Film terbaru Upi yang merupakan adaptasi dari novel berjudul sama yang ditulis chaos@work adalah satu dari banyak film yang potensial menghibur tapi nggak jadi menghibur karena karakter yang nggak logis dan nggak jelas perkembangannya sepanjang cerita.

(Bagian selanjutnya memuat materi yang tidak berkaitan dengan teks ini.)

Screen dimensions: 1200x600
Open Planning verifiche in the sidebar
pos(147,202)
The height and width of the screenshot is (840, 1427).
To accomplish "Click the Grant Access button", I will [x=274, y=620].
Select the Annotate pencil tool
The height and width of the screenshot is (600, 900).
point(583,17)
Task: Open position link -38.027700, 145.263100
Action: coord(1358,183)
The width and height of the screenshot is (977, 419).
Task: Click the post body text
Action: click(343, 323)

Reza Rahadian kali ini bermain sebagai bos perusahaan spareparts mobil tua (nampaknya, karena itu gak terlalu jelas). Bodinya gendut sumpelan dan kepala agak botak. Istrinya anak konglomerat yang hobi belanja furniture mewah 2x sebulan dan masak masakan rusia. Bossman ini pelit medit setengah mati sering gak bayar gaji anak buahnya, malas beli ac baru, dan nunggak bayar internet dan sewa tanah sampe disatronin mafia malaysia. Lalu ujug-ujug pak bos ini berubah jadi filantropis di akhir cerita gara-gara ketemu anak yatim piatu berkaki O yang membimbing temannya yang tuna netra kembali ke panti asuhan. Tapi, jangan sedih, dia tetep merki kalo sama perusahaan dan anak buahnya.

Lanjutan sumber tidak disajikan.